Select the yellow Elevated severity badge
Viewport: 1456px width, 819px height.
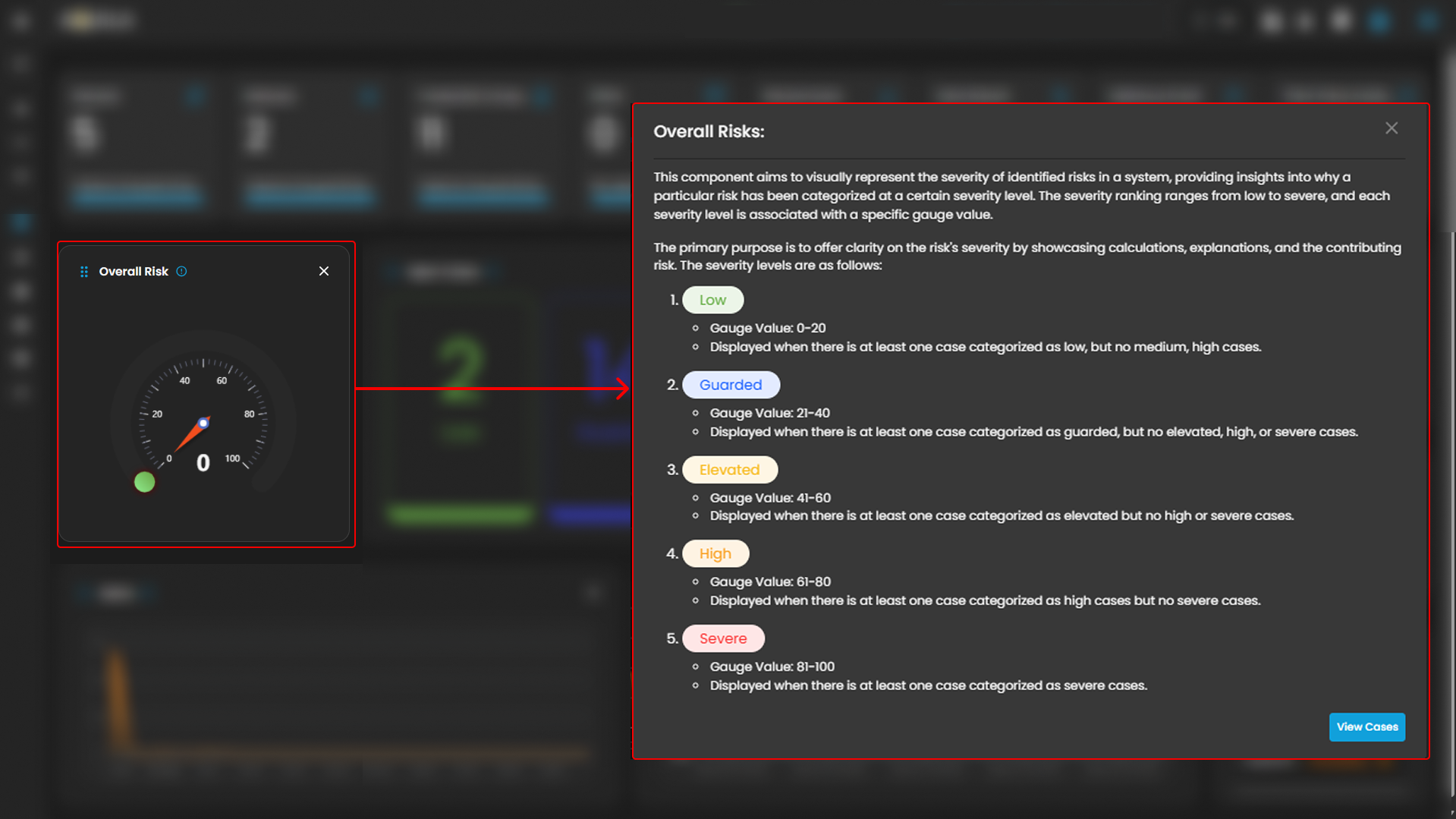[729, 470]
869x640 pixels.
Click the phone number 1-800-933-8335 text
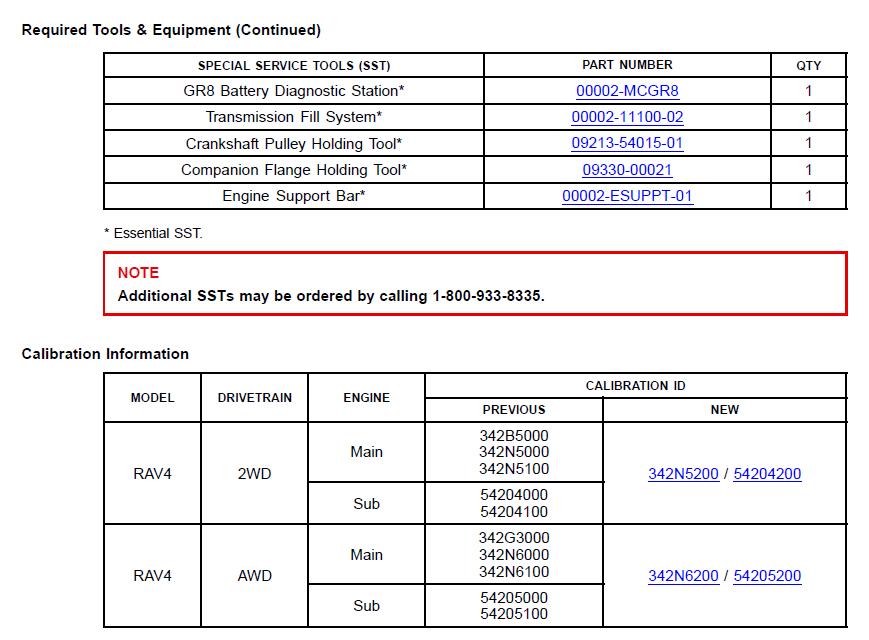[486, 296]
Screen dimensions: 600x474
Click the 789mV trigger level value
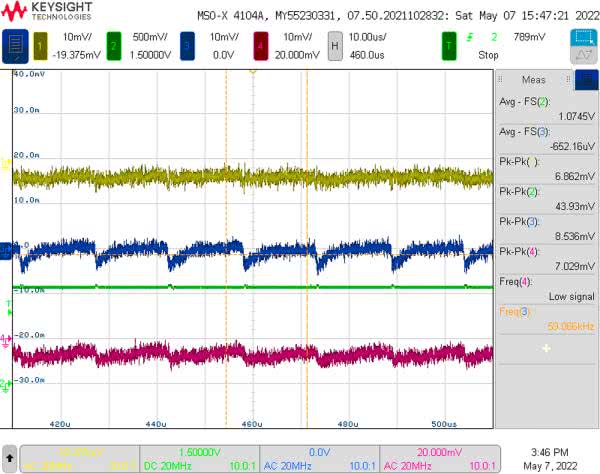coord(529,37)
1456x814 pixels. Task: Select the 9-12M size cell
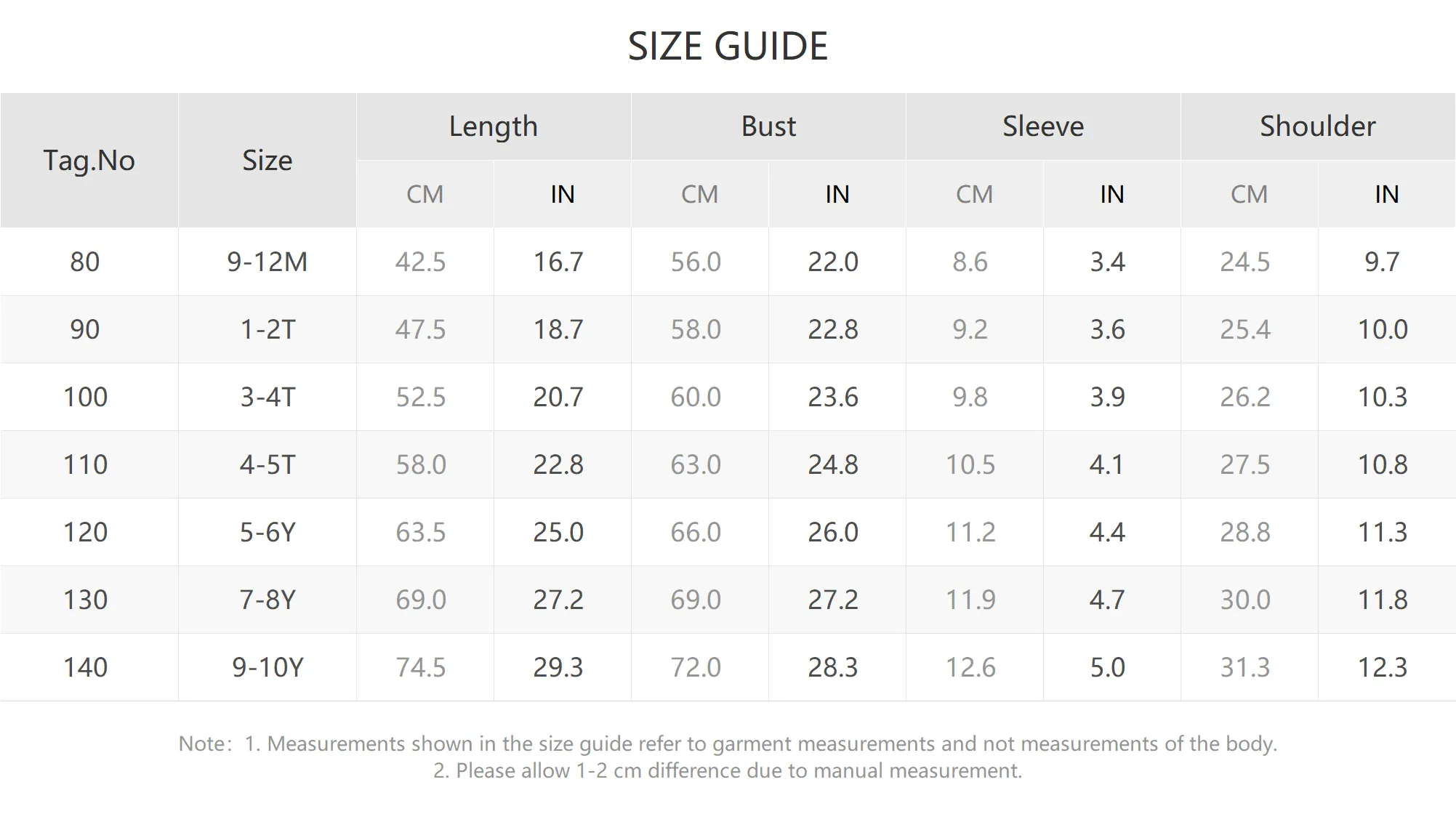(x=267, y=262)
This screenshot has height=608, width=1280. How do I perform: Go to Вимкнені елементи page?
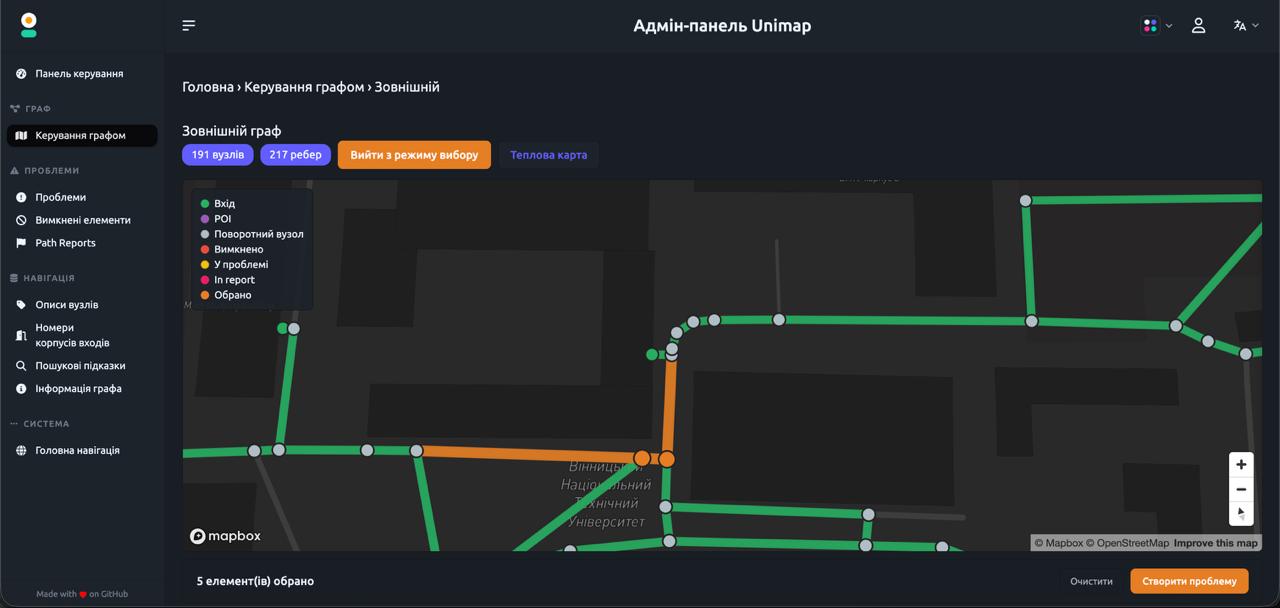[x=82, y=220]
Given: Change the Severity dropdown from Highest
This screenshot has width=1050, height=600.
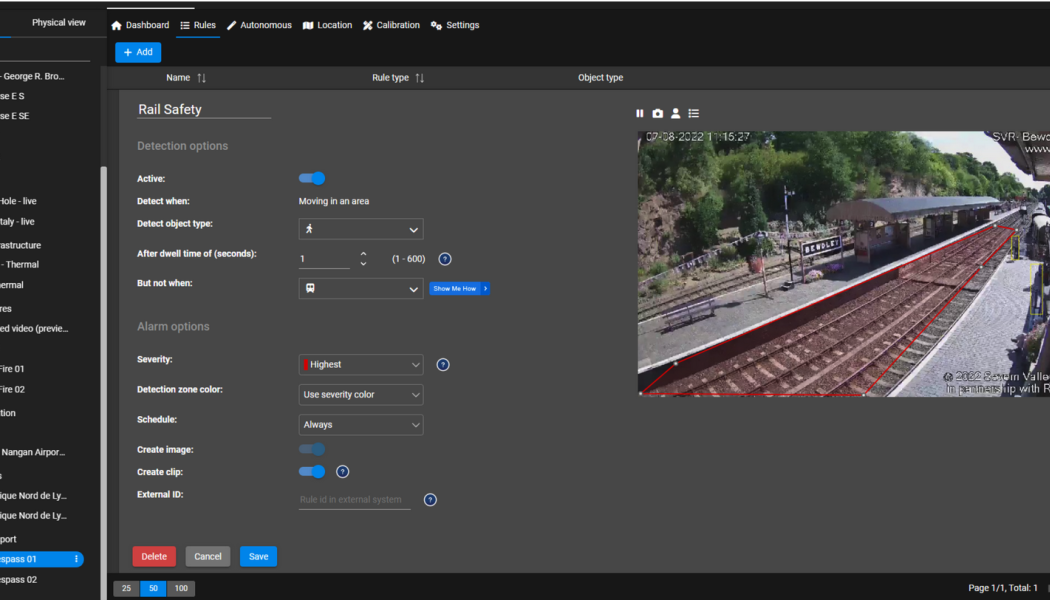Looking at the screenshot, I should point(360,364).
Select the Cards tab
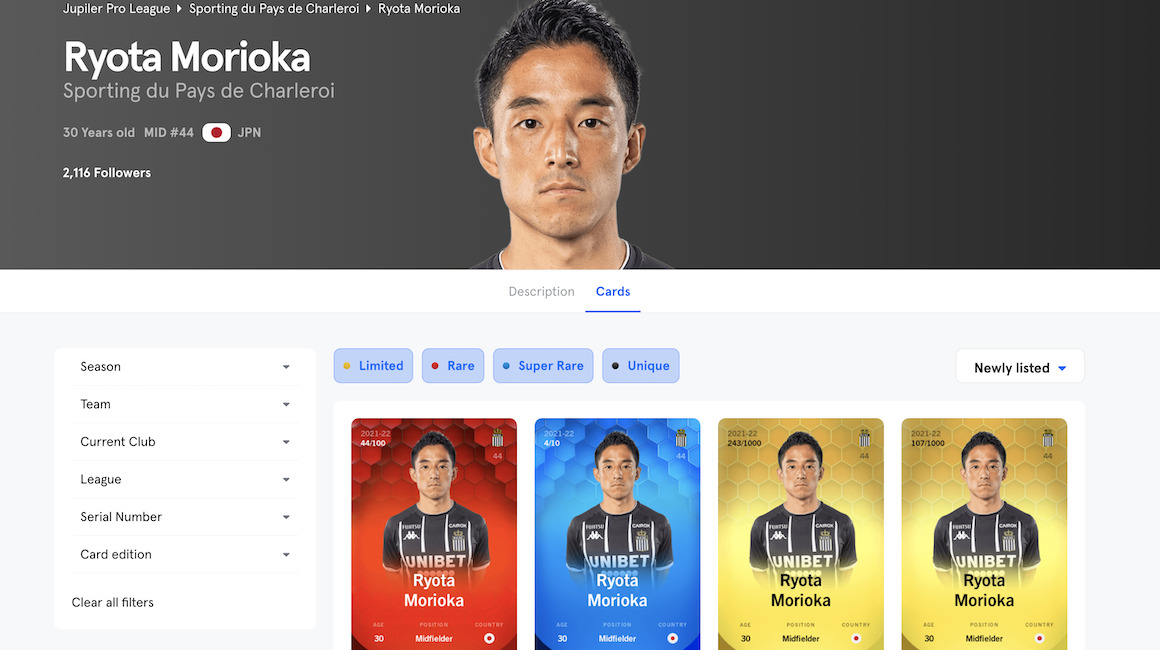This screenshot has width=1160, height=650. pos(613,291)
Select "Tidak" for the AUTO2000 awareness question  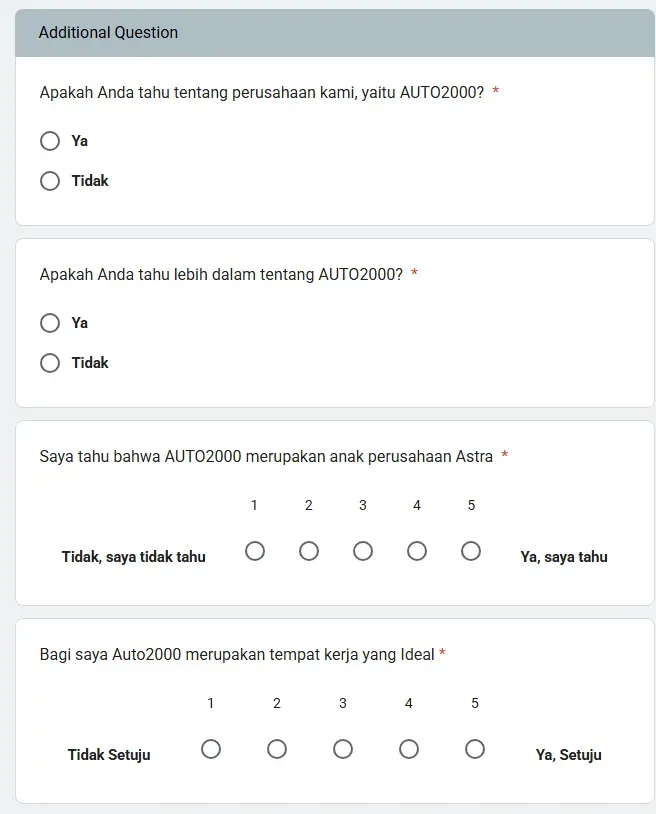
• • • • •
▶ **WORK ITEM**
Leave the images aside and transcribe all entries exactly.

▶ **YOUR SOLUTION**
Select the yellow Elevated severity badge
Viewport: 1456px width, 819px height.
[729, 470]
869x640 pixels.
Click the phone number 1-800-933-8335 text
[486, 296]
Screen dimensions: 600x474
Click the 789mV trigger level value
coord(529,37)
1456x814 pixels. Task: Select the 9-12M size cell
(x=267, y=262)
This screenshot has height=608, width=1280. How do I perform: Go to Вимкнені елементи page?
[x=82, y=220]
Given: Change the Severity dropdown from Highest
This screenshot has width=1050, height=600.
Looking at the screenshot, I should point(360,364).
Select the Cards tab
This screenshot has width=1160, height=650. pos(613,291)
Select "Tidak" for the AUTO2000 awareness question  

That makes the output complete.